Une attaque à une liberté à laquelle les Français sont attachés

Si le principe de la liberté de l’enseignement est fermement ancré dans notre ordonnancement juridique, à son plus haut sommet, il n’en reste pas moins que certains renâclent à le considérer comme tel et que, régulièrement, des tentatives sont mises en œuvre pour y faire échec. On se souvient encore de celle des années 80 ayant pour but de créer un « grand service public unifié et laïc de l’éducation nationale ». Le projet de loi en 1982, qui visait la constitution d’« établissements d’intérêt public » (EIP) devant absorber les écoles privées, fut finalement présenté à l’Assemblée nationale dans une forme atténuée, mais ce n’est qu’à l’issue de manifestations massives que le gouvernement a reculé, alors que le principe de liberté de l’enseignement avait pourtant d’ores et déjà valeur constitutionnelle.

Aussi, l’exécutif aura beau jeu de prétendre qu’il entend respecter la liberté de l’enseignement en permettant aux parents de choisir entre l’enseignement public et l’enseignement privé.

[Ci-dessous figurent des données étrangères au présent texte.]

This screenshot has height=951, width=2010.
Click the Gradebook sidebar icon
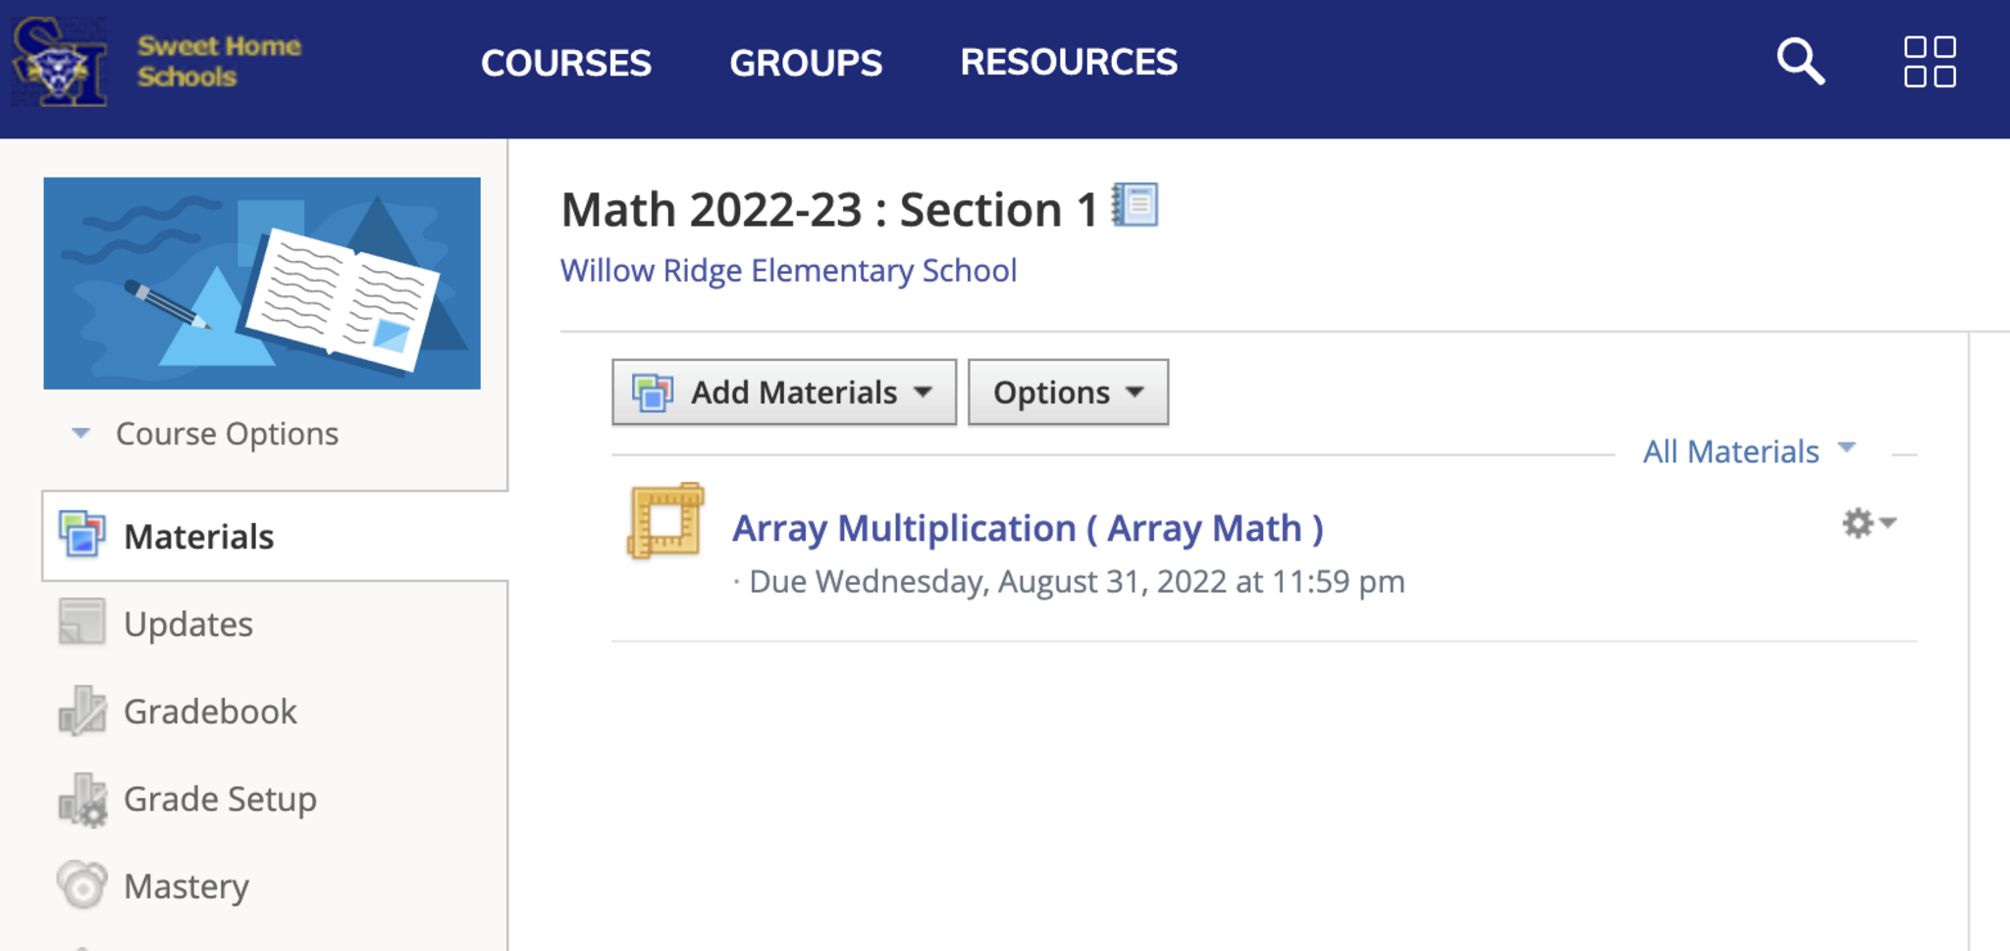(x=81, y=711)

Il ne s’agit en réalité, ni plus, ni moins, d’une énième tentative de faire échec à la liberté constitutionnellement garantie : la restriction des libertés, qui fait passer de trois modes d’instruction possibles, à deux, n’est pas le respect de la liberté. La « liberté » suppose la possibilité d’un vrai choix (tant que les solutions choisies respectent l’instruction obligatoire). Placer les personnes face à deux solutions imposées n’implique pas une liberté véritable et, au surplus, on ne peut miser sur la certitude du maintien de ce pseudo-choix dans l’avenir, puisque, comme on le constate, les tentatives de suppression d’un enseignement au sein d’établissements autres que ceux des pouvoirs publics ont été observées au cours de ces dernières décennies.

Une mesure inefficace

En tout état de cause, la suppression pure et simple de l’instruction en famille paraît profondément injuste à bon nombre de parents qui respectent les lois et sont félicités par les inspecteurs de l’académie pour leur travail. Elle semble disproportionnée dans la mesure où, à cause d’un petit nombre qui ne respecte pas la loi, la liberté de tous est supprimée. À cet égard, il s’agit bien d’une mesure liberticide.

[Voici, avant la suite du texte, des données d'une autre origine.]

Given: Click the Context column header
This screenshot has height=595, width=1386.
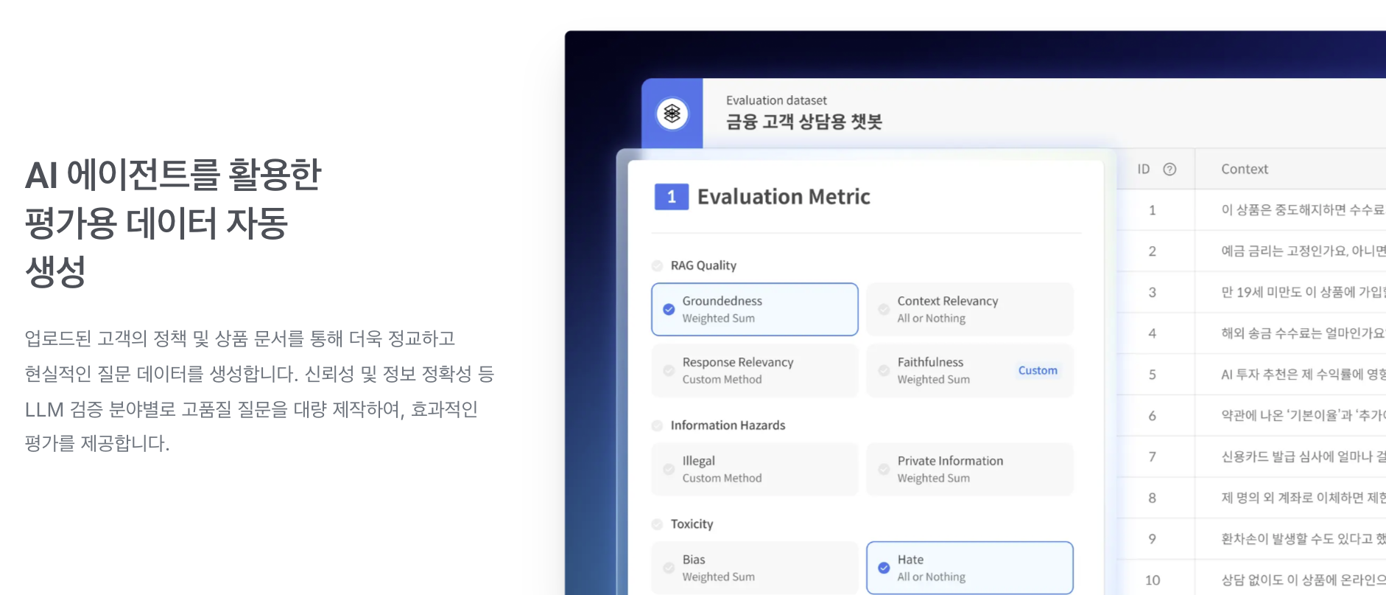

Elle le serait d’autant plus que, non seulement irrespectueuse de nos principes, elle serait inefficace : la loi offre déjà les moyens nécessaires pour lutter contre les dérives sectaires ou l’absence d’instruction adéquate. Il conviendrait ainsi avant toute chose de les mettre en œuvre. En effet, les personnes « hors système » visées par cette mesure ne se préoccupent pas de la loi : elles ne la respectent pas. Si l’État, aujourd’hui, ne réussit pas à faire respecter les règles existantes, comment le réussirait-il mieux demain ? Ce n’est pas d’un changement de règles, mais d’autorité dont il a besoin. Reconquérir cette autorité ne passe pas par un durcissement de la règle à l’égard de tous, mais par un contrôle et des sanctions à l’égard de ceux qui ne les respectent pas.

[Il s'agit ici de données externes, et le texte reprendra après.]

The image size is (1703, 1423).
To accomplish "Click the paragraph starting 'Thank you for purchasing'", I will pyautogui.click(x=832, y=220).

Le vrai problème semble donc se situer dans l’incapacité du gouvernement à faire respecter les lois par un petit nombre d’individus qui sont, semble-t-il, loin de constituer la majorité des familles ayant choisi l’IEF (Instruction en Famille). Sous couvert de lutter contre les excès de vitesse commis par certains, aurait-on l’idée d’interdire à tous de prendre sa voiture ? Il semble que dans un contexte « d’urgence sanitaire » ayant succédé à l’« État d’urgence », cette logique de suppression de la liberté, pour résoudre les problèmes, fasse son chemin… Il appartient aux parents d’exiger le respect de leurs droits et de ceux de leurs enfants, surtout lorsque, comme en l’espèce, « respect » rime avec « liberté »… Et il appartient à l’État de mettre les moyens nécessaires pour contrôler et faire exécuter la loi.